Toronto's Ehab El-Sandali and Aurora Rynda are among favourites to contend for NCAA indoor titles

Photo by: Jorge Espinosa/ MileSplit

March 11 will mark the start of the 2022 NCAA Indoor Championships in Birmingham, Ala. Six Canadian athletes, including three women who broke Canadian records this season, will head to Alabama to contend for the NCAA championship. 

The Canadian contingent is led by the new national 600m record holder, Aurora Rynda, who competes for the University of Michigan. Rynda has had a fantastic season, setting indoor personal bests in the 600m and 800m as a fourth-year student. Rynda will be one of 16 NCAA athletes vying for the 800m title, along with fellow Canadian Victoria Tachinski of Winnipeg, who is in her last NCAA-eligible season at Penn State University.

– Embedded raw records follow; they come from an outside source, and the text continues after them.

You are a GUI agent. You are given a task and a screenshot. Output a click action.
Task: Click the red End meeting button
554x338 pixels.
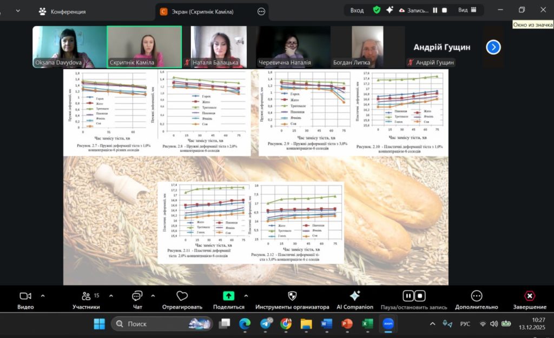click(x=530, y=296)
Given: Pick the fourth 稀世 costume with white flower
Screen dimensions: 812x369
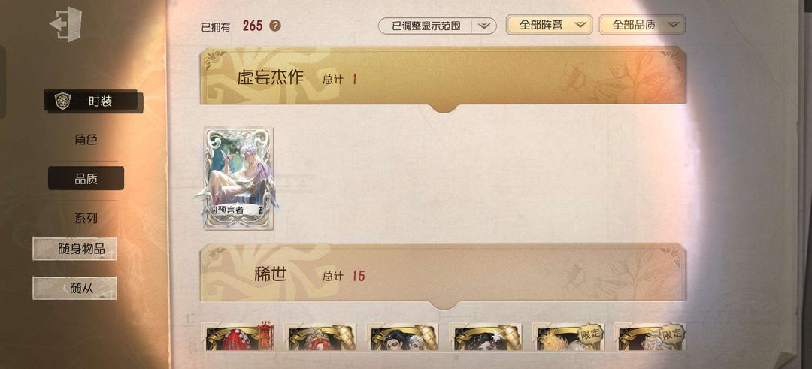Looking at the screenshot, I should click(x=485, y=337).
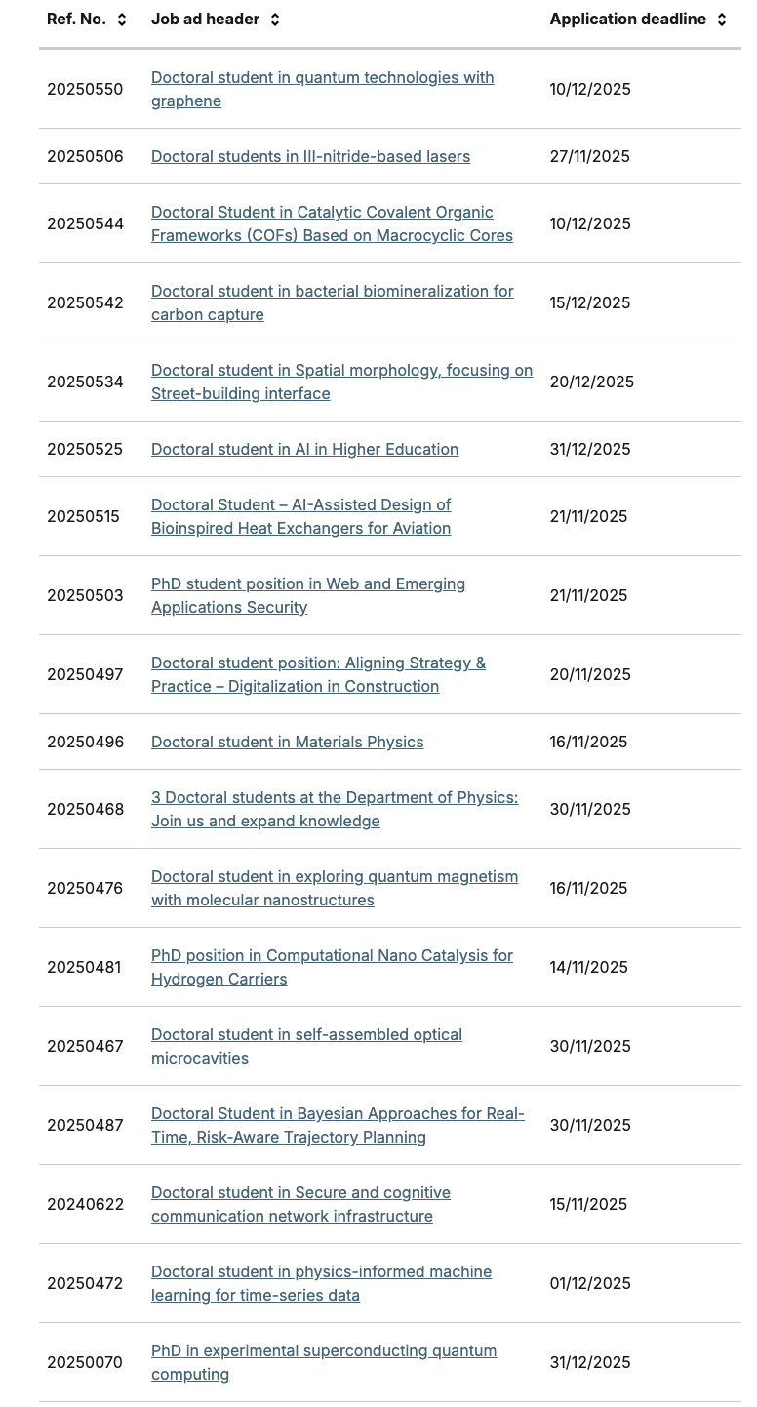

“It’s going to take a personal best to win NCAA’s,” Rynda says. Many of the women who have qualified for the 800m at NCAAs have run sub-2:04 this season. “I am looking at the championship as another opportunity to run fast,” says Rynda. “I want to reach the final and be competitive.”

Rynda at the 2019 Big Ten Championship. Photo: U of Michigan Photography

Two weeks ago, Rynda joined Olympic medallists Athing Mu and Raevyn Rogers as the only women in the NCAA to run under 1:27 in the 600m. “I think coming off of cross-country training propelled me with a lot of strength going into indoors,” Rynda says. She suffered an injury in late 2020, which took her out for the majority of the 2021 NCAA season. “One thing I’ve tried to do as a senior is taking pressure off myself. 

“When you attend these big meets, it’s very easy to get freaked out and in your head,” says Rynda. Her coach at Michigan, Mike McGuire, and Canadian mile record holder Kevin Sullivan, have helped Rynda to maintain her composure this season, helping her to carry her confidence from workouts into meets. 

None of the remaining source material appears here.